KENNEDY: Louisiana Is “Obamacaring” Its’ Employees’ Health Insurance

The state of Louisiana has “Obamacared” its own employees’ health insurance plan.  Here’s how.

One of the problems with the federal Affordable Care Act (called “Obamacare” by the President himself) is the way it’s paid for:  with $700 billion of taxpayer money taken from Medicare.  Many Louisiana officials, myself included, have criticized this.  That’s why it’s so disappointing and more than a little ironic that the state has done the same thing to its own State Group Benefits (SGB) health insurance plan for 230,000 active and retired state employees, their spouses and children.

According to a July 18 report by the nonpartisan Louisiana Legislative Fiscal Office (LFO), two years ago, OGB had built up a reserve fund, or savings account, of $540 million to pay its members’ health insurance claims.  This money came from premiums paid by employees and employer contributions paid by the state.  Then OGB, which is run by the state Division of Administration, began spending $16.1 million more per month to pay claims than it was collecting in premium revenue.  If this continues, by the end of Fiscal Year 2015, the reserve fund will contain only $5.6 million, according to the LFO.

What happened?  Why is OGB suddenly living off its reserve fund?  According to the LFO, the state has “indirectly utilize[d] OGB’s fund balance to support the FY13 and FY14 operating budgets.” (LFO Report, p.3).  The state did this by reducing premiums, which helped employees financially but which helped the state even more by reducing the amount of the state’s legally-required employer contribution to OGB, which in turn freed up money to spend elsewhere in the budget.
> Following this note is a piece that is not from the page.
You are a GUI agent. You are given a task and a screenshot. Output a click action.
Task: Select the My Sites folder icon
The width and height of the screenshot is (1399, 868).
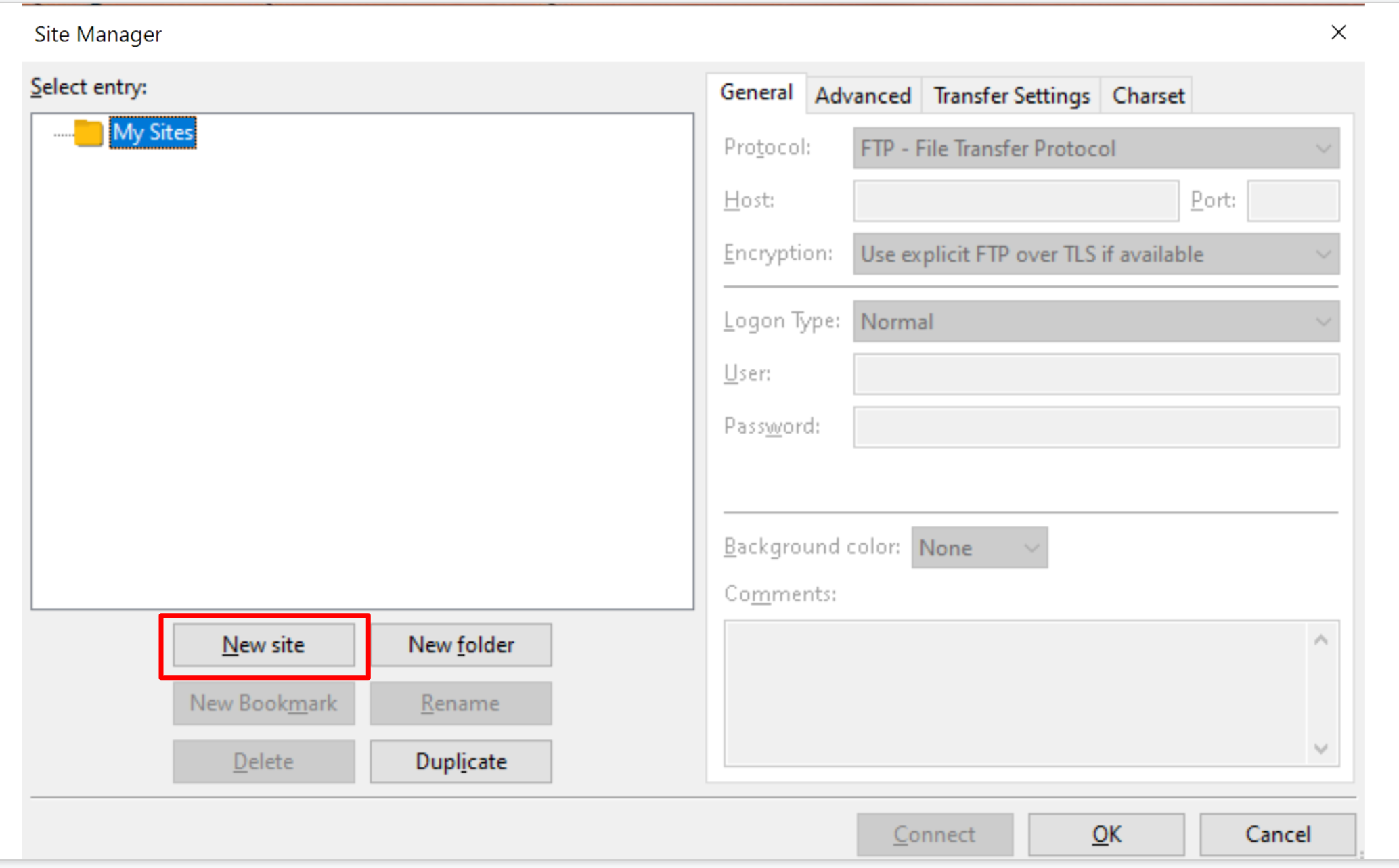(x=89, y=133)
In other words, the state in effect took the money from the OGB reserve account to pay for the state’s operating budgets in 2013 and 2014, just like Congress took the money from Medicare to pay for Obamacare.

The OGB reserve account is not the only trust fund the state has drained recently.  The Louisiana Medicaid Trust Fund for the Elderly was established with federal dollars in 2000 to provide a permanent source of money for health care for our elderly.  We were supposed to invest the money, spend the interest and leave the principal in tact.  In 2012 the trust fund contained $519.2 million.  At the end of this fiscal year, it will contain zero.  The state has spent the interest and the principal.

Similarly, in 2011, the state capped the amount of the Millennium Trust Fund (better known as the Tobacco Settlement Trust Fund), whose earnings are used to pay for health care, education and the TOPS college scholarship fund, and redirected the tobacco settlement monies flowing into the trust fund to the operating budget to pay for TOPS, which frees up money to spend elsewhere.  This maneuver thus effectively uses the trust fund money to pay for balancing the budget.

Louisiana state government finances must be stabilized.  The way to do it is not especially complicated:  1) stop draining the state’s savings accounts and trust funds; 2) stop spending more money than we take in; and 3) when we do spend money, spend it on things citizens need, not things politicians want.